§ **WHAT IS REQUIRED**
The full set of entries must be copied exactly.

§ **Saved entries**

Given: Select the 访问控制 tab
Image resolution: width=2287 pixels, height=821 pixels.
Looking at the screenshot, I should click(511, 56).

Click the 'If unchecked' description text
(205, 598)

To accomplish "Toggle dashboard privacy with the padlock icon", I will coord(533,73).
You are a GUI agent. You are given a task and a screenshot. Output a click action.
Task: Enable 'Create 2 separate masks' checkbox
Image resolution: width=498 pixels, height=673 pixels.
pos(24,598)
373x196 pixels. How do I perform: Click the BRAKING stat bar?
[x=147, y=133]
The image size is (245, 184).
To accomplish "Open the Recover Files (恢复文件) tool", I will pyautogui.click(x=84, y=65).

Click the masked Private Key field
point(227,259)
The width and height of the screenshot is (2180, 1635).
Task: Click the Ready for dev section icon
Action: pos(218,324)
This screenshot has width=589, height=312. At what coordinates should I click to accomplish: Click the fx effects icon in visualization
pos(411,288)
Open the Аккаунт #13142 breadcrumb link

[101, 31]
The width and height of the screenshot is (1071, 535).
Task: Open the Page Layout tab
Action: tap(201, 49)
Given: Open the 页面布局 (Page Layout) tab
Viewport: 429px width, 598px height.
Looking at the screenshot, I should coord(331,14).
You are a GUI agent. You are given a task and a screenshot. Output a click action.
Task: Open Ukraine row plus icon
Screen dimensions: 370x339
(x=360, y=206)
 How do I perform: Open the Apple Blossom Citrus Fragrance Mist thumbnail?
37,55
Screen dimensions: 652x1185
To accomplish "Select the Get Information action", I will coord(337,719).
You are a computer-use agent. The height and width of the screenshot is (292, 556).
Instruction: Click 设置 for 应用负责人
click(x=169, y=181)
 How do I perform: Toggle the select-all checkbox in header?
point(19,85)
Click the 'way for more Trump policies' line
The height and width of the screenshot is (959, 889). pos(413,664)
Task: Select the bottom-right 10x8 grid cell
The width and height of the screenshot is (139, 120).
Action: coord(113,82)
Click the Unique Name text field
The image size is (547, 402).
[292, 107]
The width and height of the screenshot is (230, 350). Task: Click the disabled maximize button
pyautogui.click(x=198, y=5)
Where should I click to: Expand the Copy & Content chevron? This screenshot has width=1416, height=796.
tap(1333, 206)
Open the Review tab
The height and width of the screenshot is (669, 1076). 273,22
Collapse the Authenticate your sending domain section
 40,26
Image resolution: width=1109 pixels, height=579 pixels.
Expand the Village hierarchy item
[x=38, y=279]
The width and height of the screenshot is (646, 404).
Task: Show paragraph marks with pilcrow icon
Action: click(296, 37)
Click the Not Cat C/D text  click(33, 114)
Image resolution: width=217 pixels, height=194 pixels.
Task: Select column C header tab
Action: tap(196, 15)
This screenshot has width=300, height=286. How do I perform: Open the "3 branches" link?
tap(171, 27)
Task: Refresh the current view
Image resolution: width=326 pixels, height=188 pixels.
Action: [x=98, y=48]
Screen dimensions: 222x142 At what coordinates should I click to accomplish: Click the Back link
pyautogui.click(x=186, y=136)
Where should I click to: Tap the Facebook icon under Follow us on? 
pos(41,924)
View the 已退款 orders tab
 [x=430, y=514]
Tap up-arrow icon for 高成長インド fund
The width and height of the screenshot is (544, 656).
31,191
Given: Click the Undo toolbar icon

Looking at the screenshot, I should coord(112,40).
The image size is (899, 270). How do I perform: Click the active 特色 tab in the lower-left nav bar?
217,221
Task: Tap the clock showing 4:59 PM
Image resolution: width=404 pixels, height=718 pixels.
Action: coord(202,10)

§ **SOLUTION**
Given: Select the 访问控制 tab
Image resolution: width=2287 pixels, height=821 pixels.
Looking at the screenshot, I should click(511, 56).

Click the 'If unchecked' description text
(205, 598)

To accomplish "Toggle dashboard privacy with the padlock icon", I will coord(533,73).
You are a GUI agent. You are given a task and a screenshot. Output a click action.
Task: Enable 'Create 2 separate masks' checkbox
Image resolution: width=498 pixels, height=673 pixels.
pos(24,598)
373x196 pixels. How do I perform: Click the BRAKING stat bar?
[x=147, y=133]
The image size is (245, 184).
To accomplish "Open the Recover Files (恢复文件) tool", I will pyautogui.click(x=84, y=65).

Click the masked Private Key field
point(227,259)
The width and height of the screenshot is (2180, 1635).
Task: Click the Ready for dev section icon
Action: pos(218,324)
This screenshot has width=589, height=312. At what coordinates should I click to accomplish: Click the fx effects icon in visualization
pos(411,288)
Open the Аккаунт #13142 breadcrumb link

[101, 31]
The width and height of the screenshot is (1071, 535).
Task: Open the Page Layout tab
Action: tap(201, 49)
Given: Open the 页面布局 (Page Layout) tab
Viewport: 429px width, 598px height.
Looking at the screenshot, I should coord(331,14).
You are a GUI agent. You are given a task and a screenshot. Output a click action.
Task: Open Ukraine row plus icon
Screen dimensions: 370x339
(x=360, y=206)
 How do I perform: Open the Apple Blossom Citrus Fragrance Mist thumbnail?
37,55
Screen dimensions: 652x1185
To accomplish "Select the Get Information action", I will coord(337,719).
You are a computer-use agent. The height and width of the screenshot is (292, 556).
Instruction: Click 设置 for 应用负责人
click(x=169, y=181)
 How do I perform: Toggle the select-all checkbox in header?
point(19,85)
Click the 'way for more Trump policies' line
The height and width of the screenshot is (959, 889). pos(413,664)
Task: Select the bottom-right 10x8 grid cell
The width and height of the screenshot is (139, 120).
Action: coord(113,82)
Click the Unique Name text field
The image size is (547, 402).
[292, 107]
The width and height of the screenshot is (230, 350). Task: Click the disabled maximize button
pyautogui.click(x=198, y=5)
Where should I click to: Expand the Copy & Content chevron? This screenshot has width=1416, height=796.
tap(1333, 206)
Open the Review tab
The height and width of the screenshot is (669, 1076). 273,22
Collapse the Authenticate your sending domain section
 40,26
Image resolution: width=1109 pixels, height=579 pixels.
Expand the Village hierarchy item
[x=38, y=279]
The width and height of the screenshot is (646, 404).
Task: Show paragraph marks with pilcrow icon
Action: click(296, 37)
Click the Not Cat C/D text  click(33, 114)
Image resolution: width=217 pixels, height=194 pixels.
Task: Select column C header tab
Action: tap(196, 15)
This screenshot has width=300, height=286. How do I perform: Open the "3 branches" link?
tap(171, 27)
Task: Refresh the current view
Image resolution: width=326 pixels, height=188 pixels.
Action: [x=98, y=48]
Screen dimensions: 222x142 At what coordinates should I click to accomplish: Click the Back link
pyautogui.click(x=186, y=136)
Where should I click to: Tap the Facebook icon under Follow us on? 
pos(41,924)
View the 已退款 orders tab
 [x=430, y=514]
Tap up-arrow icon for 高成長インド fund
The width and height of the screenshot is (544, 656).
31,191
Given: Click the Undo toolbar icon

Looking at the screenshot, I should coord(112,40).
The image size is (899, 270). How do I perform: Click the active 特色 tab in the lower-left nav bar?
217,221
Task: Tap the clock showing 4:59 PM
Image resolution: width=404 pixels, height=718 pixels.
Action: coord(202,10)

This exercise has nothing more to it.